Ruminations of an old lawyer

Back when I was a young lawyer, in nineteen-never-mind, I represented a guy on a carrying a concealed weapon charge.  He was black and 26, had lived in the inner city all his life, and that was the first case he'd ever had.  Read that again.  He mouthed off to a cop, the cop patted him down and found a gun.

I'd filed a motion to suppress, and I showed up the morning of the hearing on time.  "On time," in the county I practice in, is a relative term; my favorite courtroom memory is the time a lawyer stuck his head in and asked the bailiff, "What time are the nine o'clock hearings?" 

The judge, who I'll call Angelotta, came out about half an hour later, saw me standing there, and publicly berated me in front of the ten or so other lawyers.  "I'll get to your case when I get to your case," he scolded me.

I hadn't said a word.  But I was young.

He did have the hearing an hour later, and he spent the entire time reading the newspaper.  And not secretly; he made a point of holding it up.  I finally said, "Let the record reflect that the judge has just reached the sports section."  On the inside.

Nothing like that would happen to me nowadays.  Criminal law is a very patriarchal profession.  If you're male and you've got some gray hairs, judges and bailiffs are very accommodating. 
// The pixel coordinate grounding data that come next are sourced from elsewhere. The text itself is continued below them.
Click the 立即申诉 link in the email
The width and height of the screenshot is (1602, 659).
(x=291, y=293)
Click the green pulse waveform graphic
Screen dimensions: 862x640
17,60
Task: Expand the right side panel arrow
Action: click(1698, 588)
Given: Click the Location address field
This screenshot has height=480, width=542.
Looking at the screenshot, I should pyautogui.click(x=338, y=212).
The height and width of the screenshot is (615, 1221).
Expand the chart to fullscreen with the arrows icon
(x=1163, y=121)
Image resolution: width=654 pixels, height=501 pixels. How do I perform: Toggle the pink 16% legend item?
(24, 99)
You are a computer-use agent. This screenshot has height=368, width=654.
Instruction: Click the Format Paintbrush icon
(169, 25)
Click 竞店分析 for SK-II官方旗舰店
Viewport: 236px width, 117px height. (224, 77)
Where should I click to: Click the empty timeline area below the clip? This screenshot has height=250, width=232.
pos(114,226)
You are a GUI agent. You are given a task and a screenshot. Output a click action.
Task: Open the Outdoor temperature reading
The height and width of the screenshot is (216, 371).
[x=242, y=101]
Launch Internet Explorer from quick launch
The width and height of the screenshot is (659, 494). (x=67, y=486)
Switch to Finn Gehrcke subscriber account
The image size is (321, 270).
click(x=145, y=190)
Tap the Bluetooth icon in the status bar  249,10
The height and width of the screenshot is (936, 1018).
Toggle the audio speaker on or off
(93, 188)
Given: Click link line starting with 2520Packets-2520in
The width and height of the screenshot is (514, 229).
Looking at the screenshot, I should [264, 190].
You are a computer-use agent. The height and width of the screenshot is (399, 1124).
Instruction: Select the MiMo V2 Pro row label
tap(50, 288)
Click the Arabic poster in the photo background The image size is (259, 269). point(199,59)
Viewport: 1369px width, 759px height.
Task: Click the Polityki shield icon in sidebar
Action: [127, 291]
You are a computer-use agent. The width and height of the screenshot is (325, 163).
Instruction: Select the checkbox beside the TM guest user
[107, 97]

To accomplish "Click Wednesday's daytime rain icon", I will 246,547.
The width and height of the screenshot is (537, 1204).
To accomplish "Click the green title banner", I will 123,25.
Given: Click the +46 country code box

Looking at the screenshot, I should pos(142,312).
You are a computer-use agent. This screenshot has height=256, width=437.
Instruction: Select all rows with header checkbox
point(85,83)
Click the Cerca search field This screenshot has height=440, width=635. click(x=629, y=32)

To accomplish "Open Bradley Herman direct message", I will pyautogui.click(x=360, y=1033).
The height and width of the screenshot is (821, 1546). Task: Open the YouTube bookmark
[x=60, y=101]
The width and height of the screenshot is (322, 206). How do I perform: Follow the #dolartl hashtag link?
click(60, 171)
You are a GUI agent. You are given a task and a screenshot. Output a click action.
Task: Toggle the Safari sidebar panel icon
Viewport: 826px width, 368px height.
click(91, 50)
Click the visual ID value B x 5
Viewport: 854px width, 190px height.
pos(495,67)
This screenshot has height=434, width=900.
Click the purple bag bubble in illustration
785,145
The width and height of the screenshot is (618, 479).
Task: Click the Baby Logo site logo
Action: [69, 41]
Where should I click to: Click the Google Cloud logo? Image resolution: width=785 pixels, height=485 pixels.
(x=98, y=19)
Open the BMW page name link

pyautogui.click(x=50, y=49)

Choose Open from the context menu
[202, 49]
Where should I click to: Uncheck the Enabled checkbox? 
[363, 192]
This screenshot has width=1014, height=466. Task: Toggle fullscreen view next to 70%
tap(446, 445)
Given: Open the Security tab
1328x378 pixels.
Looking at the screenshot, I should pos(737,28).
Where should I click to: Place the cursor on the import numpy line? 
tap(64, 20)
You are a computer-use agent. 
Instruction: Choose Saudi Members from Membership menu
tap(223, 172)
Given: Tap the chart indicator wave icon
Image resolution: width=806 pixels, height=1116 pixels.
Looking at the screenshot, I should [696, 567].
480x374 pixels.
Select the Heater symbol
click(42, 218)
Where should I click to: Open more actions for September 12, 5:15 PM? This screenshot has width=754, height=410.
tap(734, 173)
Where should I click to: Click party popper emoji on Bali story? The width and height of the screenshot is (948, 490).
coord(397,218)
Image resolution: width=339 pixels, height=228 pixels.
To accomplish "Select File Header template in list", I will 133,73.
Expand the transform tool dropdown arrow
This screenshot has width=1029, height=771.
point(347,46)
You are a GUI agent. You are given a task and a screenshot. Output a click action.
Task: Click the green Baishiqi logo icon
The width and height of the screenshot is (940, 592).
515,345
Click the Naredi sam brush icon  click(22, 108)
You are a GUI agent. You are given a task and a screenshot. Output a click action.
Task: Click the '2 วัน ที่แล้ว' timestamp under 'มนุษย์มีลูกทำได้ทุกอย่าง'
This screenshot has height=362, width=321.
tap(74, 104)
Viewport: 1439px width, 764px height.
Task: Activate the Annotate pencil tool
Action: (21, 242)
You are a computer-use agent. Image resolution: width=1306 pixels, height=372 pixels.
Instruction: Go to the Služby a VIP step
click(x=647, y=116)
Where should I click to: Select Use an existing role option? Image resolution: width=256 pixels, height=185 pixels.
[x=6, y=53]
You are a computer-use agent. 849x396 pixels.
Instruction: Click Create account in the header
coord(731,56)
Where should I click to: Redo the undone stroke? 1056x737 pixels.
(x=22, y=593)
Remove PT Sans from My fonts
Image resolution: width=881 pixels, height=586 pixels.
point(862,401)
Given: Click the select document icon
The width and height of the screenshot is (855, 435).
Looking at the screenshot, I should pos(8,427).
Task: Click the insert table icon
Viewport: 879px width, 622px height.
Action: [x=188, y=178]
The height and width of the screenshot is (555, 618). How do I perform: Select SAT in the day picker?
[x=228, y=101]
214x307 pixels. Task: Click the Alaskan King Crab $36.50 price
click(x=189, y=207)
Well, maybe.  To a certain extent it is a meritocracy; it matters whether you've got a reputation as a good lawyer.  I have a friend who's actually a decent lawyer, but he's got a terrible reputation for not showing up on time or doing the things he needs to do on a case, and asking for last-minute continuances of trial dates.  A few years back, his daughter had just suffered serious injuries in an accident, and he asked to continue a trial date for that reason.  The judge required medical documentation of the daughter's injuries.  Think about that:  the judge actually entertained the thought that the lawyer would make up a tragic injury to his daughter to get out of trying a case.

But a lot of it isn't a meritocracy, especially with women.  I know another lawyer - damn, I know a lot of lawyers, don't I? - a woman, who had a conflict with a pretrial in a case here in Common Pleas court; she had to appear in a suburban municipal court.  It was the first pretrial, she hadn't gotten discovery yet, and so the only thing to be accomplished was getting another pretrial date.  She sent another lawyer to cover for her.

The bailiff went nuts, telling the client that he was going to revoke her bond.  The next day, he took the lawyer off the case and assigned it to somebody else.

I can name thirty male lawyers who could've done the same thing, and the bailiff wouldn't have batted an eye.

So that's my screed on being an old lawyer.  Sometimes you don't get the benefit of age, to be sure.  A month ago I had a pretrial on a case.  In this county, one of the purposes of the pretrial is to request a "mark," that is, a plea deal that the defendant will accept.  (It gets its name from the fact that the prosecutor handling the case has no authority to make a plea bargain; he must submit it to one of three supervisors, who after the reviewing the file will "mark" it to what plea is authorized.)  The prosecutor had been handling felony cases for no more than a year.  I told her that I wanted a misdemeanor, and she warned me that her supervisor, if he felt a plea request was unreasonable, would mark the plea to the indictment.

I guess she expected my eyes to go round as the fevered guitar riff of Fleetwood Mac's "I'm So Afraid" welled in the background.  I thanked her for her advice, telling her that I'd always depended upon the kindness of strangers.  Two weeks later, I pled the case out to a misdemeanor.

But let's go back to Judge Angelotta, which is what this is really about, because it was a formative moment in my legal career.  I wasn't bothered by the disrespect shown to me.  This is what bothered me:

Here you have a black man who, against some odds, managed to be a law-abiding, productive member of society.  And he's finally brought into the criminal justice system, and he sees a white judge reading the newspaper while two white lawyers are debating his fate.  And you wonder why the black man thinks that maybe, just maybe, the dice are loaded?

That was another time, and it wouldn't happen today.  Back then, 32 of the 34 judges were white males; now, only half are.  I can't imagine any of them doing what Angelotta did. 

Not openly.  But if the last couple of years have taught us anything, it's that the criminal justice system is anything but colorblind.  There is still work to be done, and maybe always will be, because if I could distill my 40 years of the practice c4of riminal law into two observations, they would be that if you're the defendant, it almost never helps to be black, and it almost never hurts to be white.